Up to this point, Java is a little wordy, but effective. Where it really breaks down is that List is the only collection which extends an immutable interface. If you had a getShortName(Map m) method, there is no effective way to tell the caller that this method cannot modify the map you pass it. Google Guava falls short here too because its ImmutableMap data structure inherits from Map instead of the other way around. This needs to be fixed at the Java API level, or else, people need to start importing from some new collections API instead of java.util.

Scala and Clojure both make all their collections immutable by default. The mutable version of each type of collection is a sub-class of the immutable one. In either language, you could say getShortName(ImmutableMap m) (or similar) and have the benefits I outlined above with Iterable. Java could do this too, and I feel very strongly that they should.

The reason why Scala and Clojure collections can be immutable by default is that they are implemented to allow very lightweight copies to be made very quickly. The immutable collections in these languages still have add() and put() methods on them (or equivalent). They just return an entirely new collection which includes the modification of the old one. In a hash-table based collection, only the hash bucket which is changed even needs to be copied over to the new collection. The other buckets can be shared because the collection is immutable!

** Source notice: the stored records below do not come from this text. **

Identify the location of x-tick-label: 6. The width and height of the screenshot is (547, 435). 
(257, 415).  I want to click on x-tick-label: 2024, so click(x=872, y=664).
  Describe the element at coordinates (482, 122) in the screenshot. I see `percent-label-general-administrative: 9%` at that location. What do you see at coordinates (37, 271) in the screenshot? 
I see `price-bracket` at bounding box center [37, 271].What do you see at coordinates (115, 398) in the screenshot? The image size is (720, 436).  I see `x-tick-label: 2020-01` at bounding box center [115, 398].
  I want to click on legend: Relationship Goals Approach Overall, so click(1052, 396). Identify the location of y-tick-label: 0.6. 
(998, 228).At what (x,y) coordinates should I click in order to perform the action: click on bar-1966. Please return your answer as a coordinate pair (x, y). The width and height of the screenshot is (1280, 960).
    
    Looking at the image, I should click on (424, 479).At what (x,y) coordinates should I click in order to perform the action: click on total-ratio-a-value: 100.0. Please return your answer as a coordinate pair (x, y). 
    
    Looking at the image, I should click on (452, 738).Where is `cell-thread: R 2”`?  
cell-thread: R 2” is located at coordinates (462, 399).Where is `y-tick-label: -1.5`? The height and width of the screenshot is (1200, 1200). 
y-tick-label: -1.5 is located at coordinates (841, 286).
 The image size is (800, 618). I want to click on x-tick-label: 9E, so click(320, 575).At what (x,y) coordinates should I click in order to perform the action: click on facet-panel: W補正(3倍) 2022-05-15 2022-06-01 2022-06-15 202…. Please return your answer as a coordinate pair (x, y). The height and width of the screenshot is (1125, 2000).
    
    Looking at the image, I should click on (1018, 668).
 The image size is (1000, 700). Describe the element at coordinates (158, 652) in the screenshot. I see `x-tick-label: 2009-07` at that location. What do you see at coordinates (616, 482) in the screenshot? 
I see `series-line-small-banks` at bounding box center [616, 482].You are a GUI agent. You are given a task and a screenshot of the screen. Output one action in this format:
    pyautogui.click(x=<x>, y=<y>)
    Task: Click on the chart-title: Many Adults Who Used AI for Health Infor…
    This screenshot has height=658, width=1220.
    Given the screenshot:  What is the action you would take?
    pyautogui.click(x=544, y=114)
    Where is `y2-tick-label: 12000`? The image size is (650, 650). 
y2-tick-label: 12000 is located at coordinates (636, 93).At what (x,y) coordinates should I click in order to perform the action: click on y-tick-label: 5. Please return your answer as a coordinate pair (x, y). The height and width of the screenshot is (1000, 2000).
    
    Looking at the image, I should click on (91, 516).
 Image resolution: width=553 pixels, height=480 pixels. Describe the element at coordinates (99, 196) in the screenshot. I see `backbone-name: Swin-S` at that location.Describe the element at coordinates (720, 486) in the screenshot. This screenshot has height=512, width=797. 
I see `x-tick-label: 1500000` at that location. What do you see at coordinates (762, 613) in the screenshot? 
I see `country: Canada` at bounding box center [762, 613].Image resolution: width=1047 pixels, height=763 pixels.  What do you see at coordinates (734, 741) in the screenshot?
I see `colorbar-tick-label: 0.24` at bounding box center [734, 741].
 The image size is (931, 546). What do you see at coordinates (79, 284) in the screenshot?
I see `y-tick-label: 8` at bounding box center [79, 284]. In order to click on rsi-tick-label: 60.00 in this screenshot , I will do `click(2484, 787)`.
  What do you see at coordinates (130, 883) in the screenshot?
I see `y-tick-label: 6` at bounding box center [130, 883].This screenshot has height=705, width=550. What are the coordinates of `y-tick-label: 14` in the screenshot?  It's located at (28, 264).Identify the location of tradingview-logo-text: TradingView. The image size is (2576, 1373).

Java could allow the same kind of fast, shallow copies of collections, but it has the ball and chain of 15-year-old add() and put() methods that return a boolean value instead of the underlying collection. Because this pollutes the namespace for those methods, new method names (like append() and prepend()) would have to be made for all modification operations so that they could return an immutable modified copy of the original collection. The old methods could be deprecated over time. This could lead to some short-term confusion, with people wondering why their immutable collection wasn't changed by an append() call, but I personally believe that it would be worth it in the long run.

Sometimes you need mutable data structures and by all means, use them. But when you don't, prefer immutability and you'll sleep better, think clearer, and write more robust code.